| Given task |
From the listing below, extract every line that contains the string "espace". Case counts.

| The records |

======

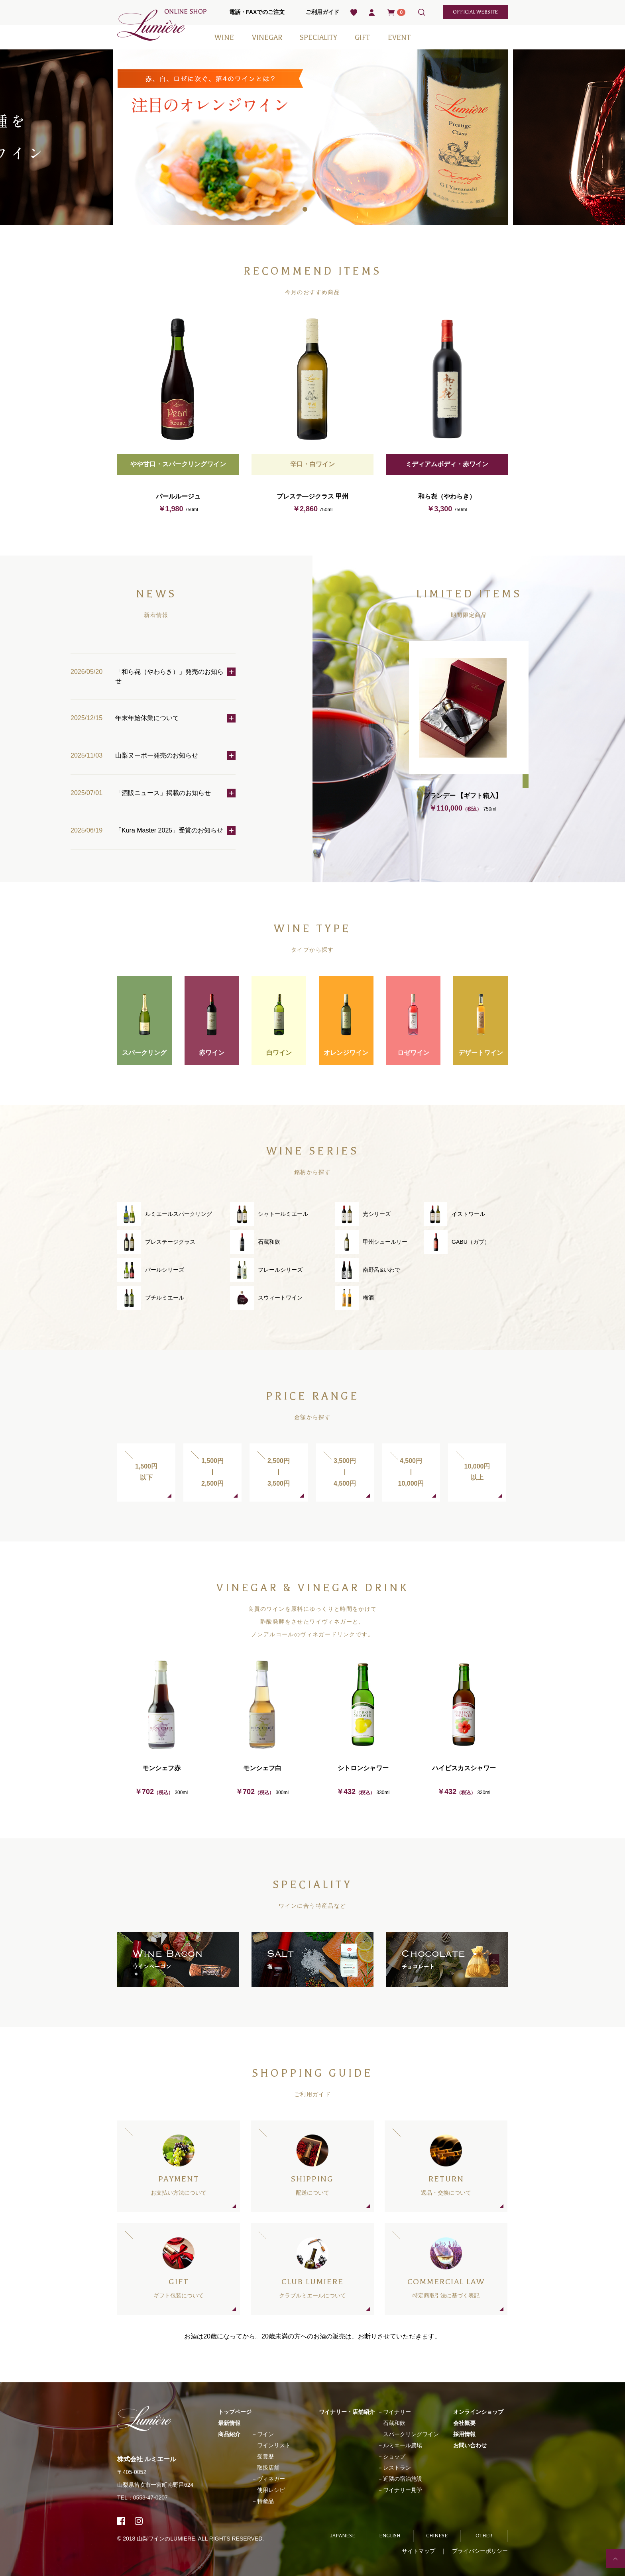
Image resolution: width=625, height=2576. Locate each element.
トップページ (235, 2412)
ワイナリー (397, 2412)
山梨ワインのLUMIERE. (167, 2538)
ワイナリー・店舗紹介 (347, 2412)
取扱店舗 (268, 2467)
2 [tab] (318, 211)
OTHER (484, 2536)
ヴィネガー (271, 2479)
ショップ (394, 2456)
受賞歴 (265, 2456)
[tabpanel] (313, 137)
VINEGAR (267, 37)
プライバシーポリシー (480, 2551)
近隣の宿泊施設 (402, 2479)
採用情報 (464, 2434)
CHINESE (437, 2536)
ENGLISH (389, 2536)
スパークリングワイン (411, 2434)
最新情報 (229, 2423)
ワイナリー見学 (402, 2490)
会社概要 (464, 2423)
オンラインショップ (478, 2412)
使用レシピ (271, 2490)
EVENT (399, 37)
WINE (224, 37)
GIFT (362, 37)
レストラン (397, 2467)
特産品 (265, 2501)
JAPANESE (342, 2536)
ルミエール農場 (402, 2445)
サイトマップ (418, 2551)
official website (475, 12)
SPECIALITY (318, 37)
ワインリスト (274, 2445)
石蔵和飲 (394, 2423)
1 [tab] (307, 211)
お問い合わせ (470, 2445)
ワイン (265, 2434)
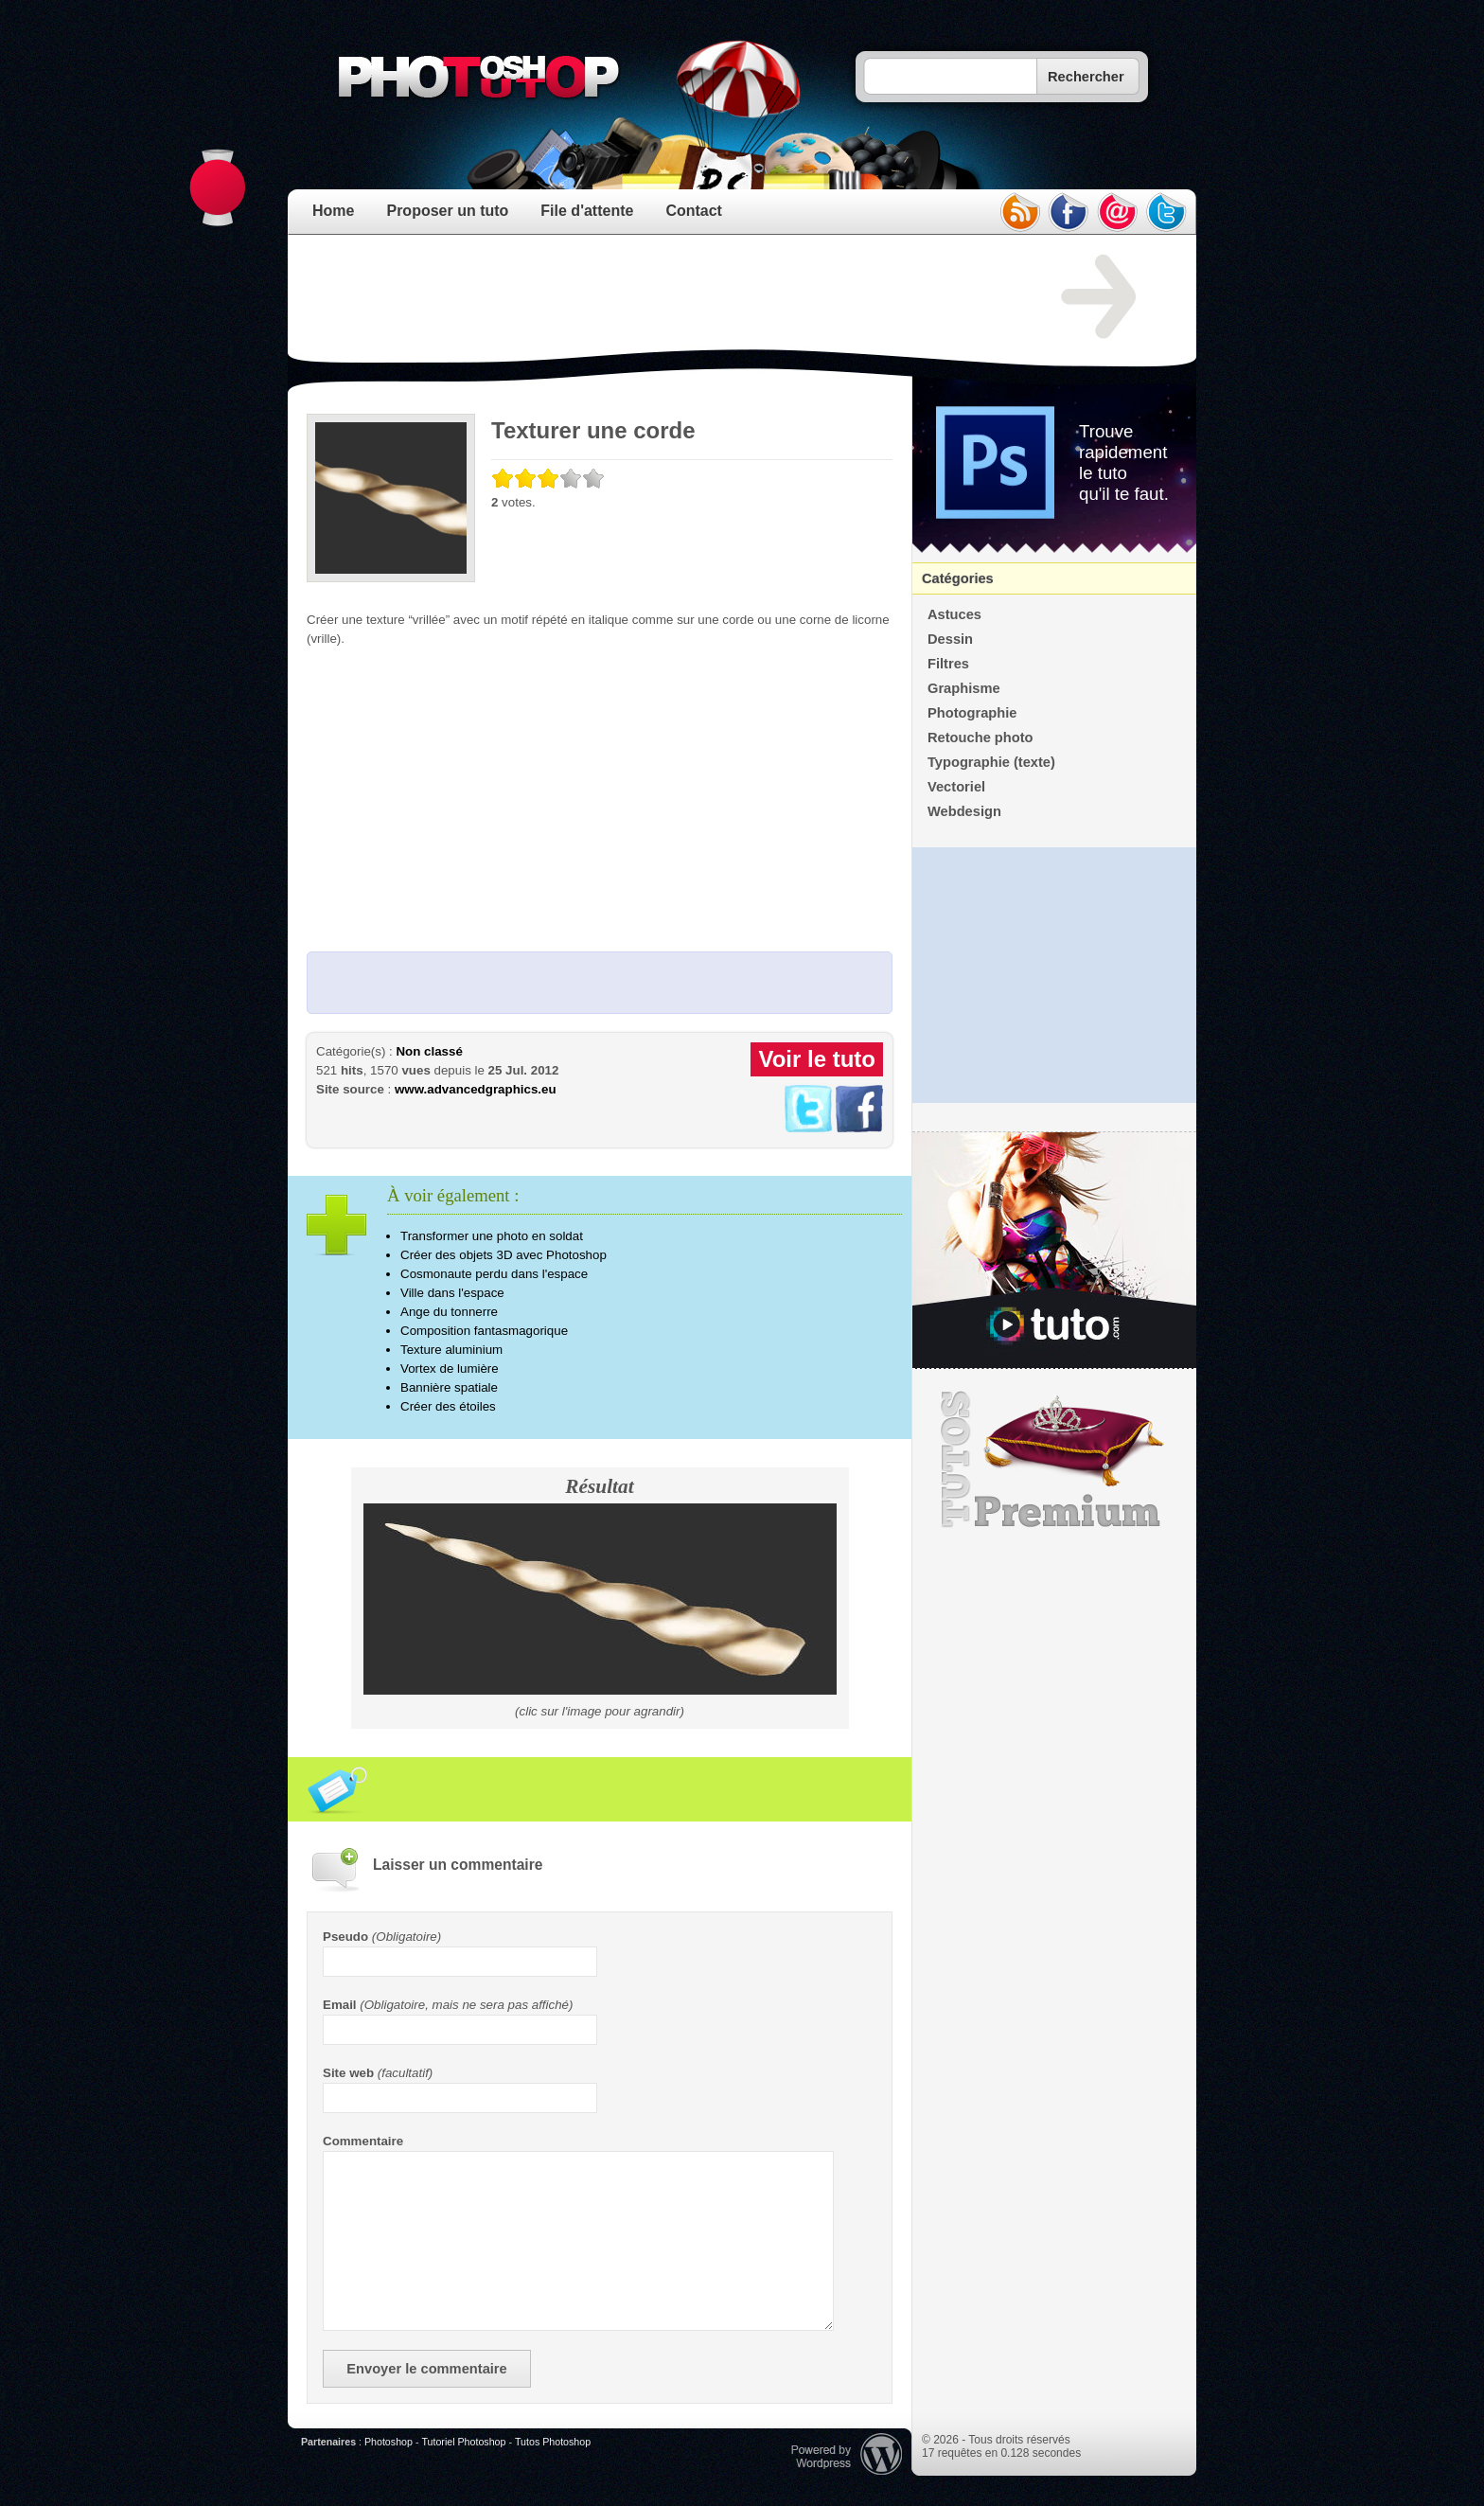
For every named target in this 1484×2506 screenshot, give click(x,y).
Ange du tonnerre (449, 1312)
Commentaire (363, 2141)
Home (333, 211)
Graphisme (964, 688)
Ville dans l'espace (452, 1293)
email (1118, 212)
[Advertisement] (651, 297)
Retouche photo (981, 737)
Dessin (950, 639)
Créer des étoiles (448, 1406)
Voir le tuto (816, 1059)
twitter (1167, 212)
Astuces (954, 614)
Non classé (429, 1051)
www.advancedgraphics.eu (475, 1089)
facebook (1068, 212)
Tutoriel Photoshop (463, 2441)
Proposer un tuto (447, 211)
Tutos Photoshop (553, 2441)
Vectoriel (956, 786)
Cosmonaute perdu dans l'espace (494, 1274)
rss (1019, 212)
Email (340, 2005)
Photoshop (388, 2441)
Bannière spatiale (449, 1387)
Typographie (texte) (991, 762)
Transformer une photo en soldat (491, 1236)
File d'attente (586, 211)
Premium (1054, 1460)
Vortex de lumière (449, 1368)
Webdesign (964, 811)
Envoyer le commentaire (426, 2368)
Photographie (972, 712)
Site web (348, 2073)
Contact (693, 211)
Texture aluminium (451, 1349)
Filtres (948, 663)
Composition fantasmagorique (484, 1331)
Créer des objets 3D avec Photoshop (503, 1255)
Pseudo (345, 1936)
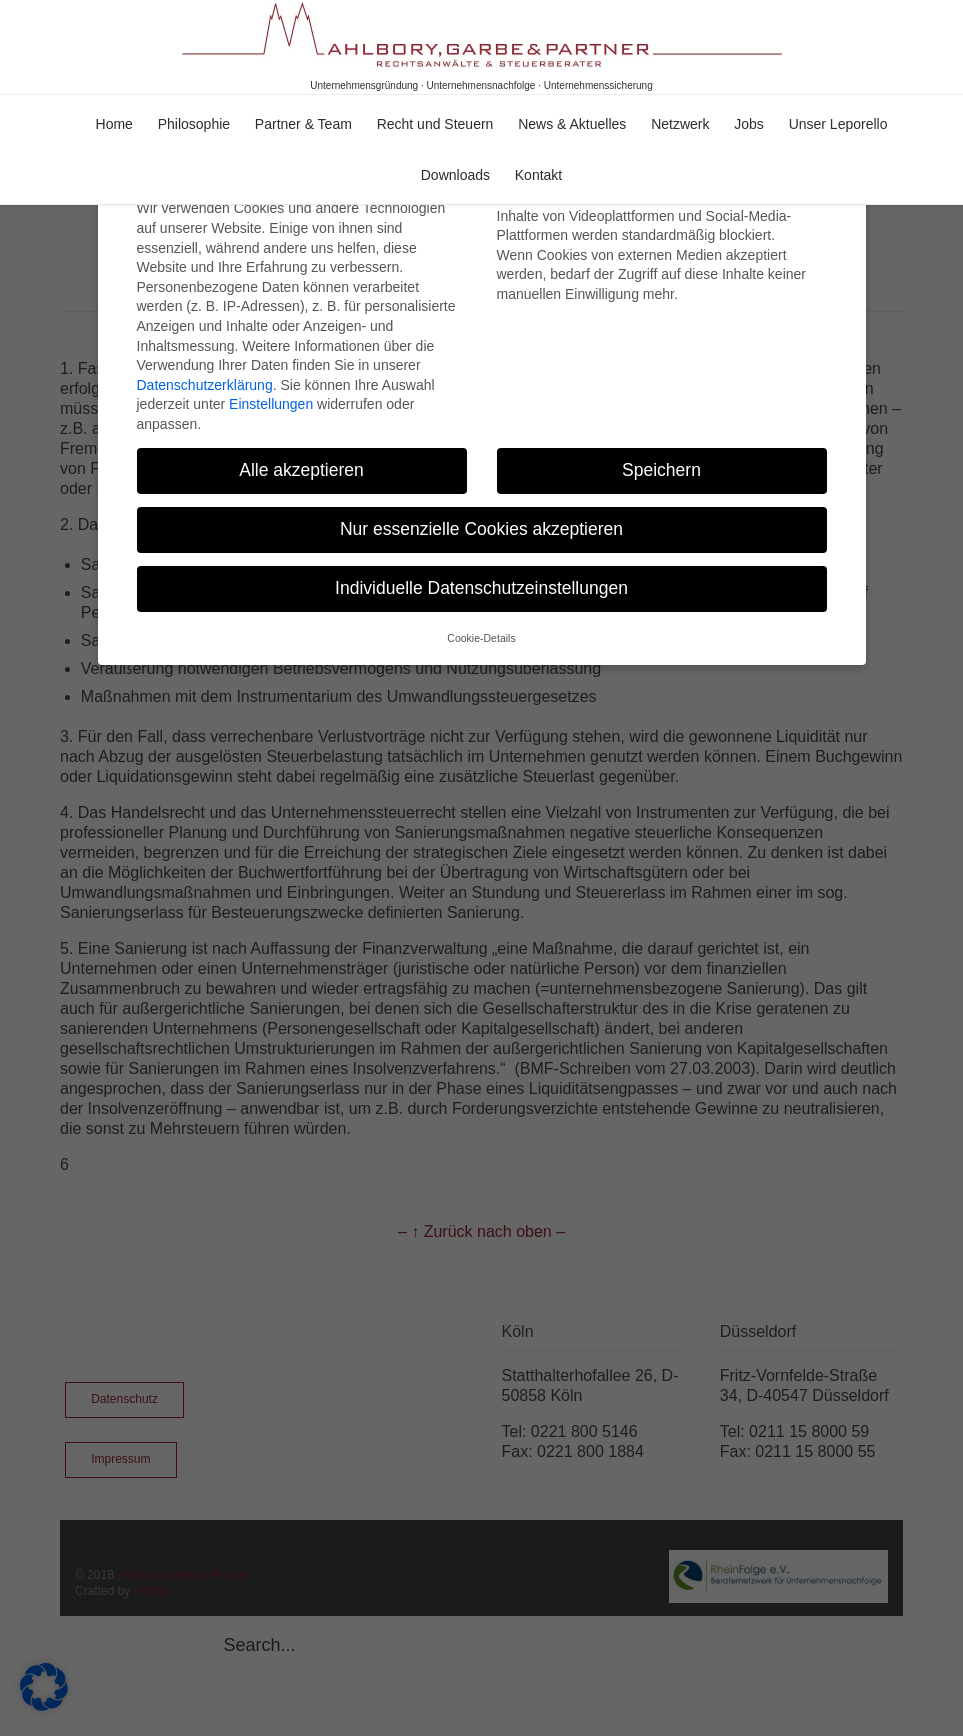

======

| Exercise output |
Ville dans l'espace (452, 1293)
Cosmonaute perdu dans l'espace (494, 1274)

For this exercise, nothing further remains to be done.